Re: A little schoolboy math (but my schooldays were a long time ago).
by Zaxo (Archbishop) on Feb 01, 2004 at 13:58 UTC

    No trig needed, this is linear algebra. The two lines have the form y = mAx + bA and y = mBx + bB. The point where both are satisfied is the intersection you want.

    Solving for x, we get x = (bB - bA)/(mA - mB). Similarly, y = (mBbA - mAbB) / (mB - mA).

    That is with the numeric values

    1. mA = (Dy - A) / Dx
    2. mB = (Cy - B) / Cx
    3. bA = A
    4. bB = B
    I hope I haven't made a mess of this :) It will simplify things a bit that Dx and Cx are equal.

    After Compline,

Re: A little schoolboy math (but my schooldays were a long time ago).
by kal (Hermit) on Feb 01, 2004 at 15:43 UTC

    The other answers seem right, so I will just pedant the point a little bit :)

    Can you assume that the solution of P is a single point? If not (for example, A=B=C=D=0.5), your solution might be a line. Your calculation may fail with a divide by zero.

    Can you assume that the lines definitely do cross? If they don't, at best you will get an answer of (x>1). At worst, they will be parallel lines and you'll get some lovely division by zero error (depending how you calculate the answer).

    Can you assume that both lines intersect the same two sides? If not, y=mx+c based calculations will fall apart somewhat with vertical lines, but then I don't think any of the answers given here will hold anyway.

      Another gotcha is that the lines might not be parallel, but their intersection might fall outside the unit square. Beware :-) Haroldo
        I had that already if you look closely ;o)
Re: A little schoolboy math (but my schooldays were a long time ago).
by Anonymous Monk on Feb 01, 2004 at 19:42 UTC
    I just love the artwork. BrowserUK, how many times did you have to hit the Preview button?
Re: A little schoolboy math (but my schooldays were a long time ago).
by flyingmoose (Priest) on Feb 02, 2004 at 18:29 UTC
    Anybody care to guess how ugly the 'trig' solution is? Also, BrowserUK, why did you decide to go the trig route? Are you (as guessed below) coming from a navigator-type background? Most of us, as you will see, attacked this using basic algebra. Not that there is anything wrong with that :)

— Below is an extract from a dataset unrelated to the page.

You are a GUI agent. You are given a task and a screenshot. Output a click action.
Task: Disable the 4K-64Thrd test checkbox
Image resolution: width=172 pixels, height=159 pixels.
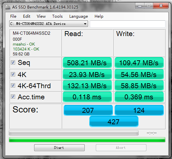[x=13, y=85]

    I will say, though, I do tend to make problems too hard myself. for instance, the US S.A.T. (that easy test was long long long ago) isn't supposed to require Calculus -- only basic Trig, but I used a few Integrals in random places just because. It's whatever tools that are sharpest that get used, I guess. My trig is kind of rusty. When I try to write OpenGL every now and then, I end up with some very weird physics :)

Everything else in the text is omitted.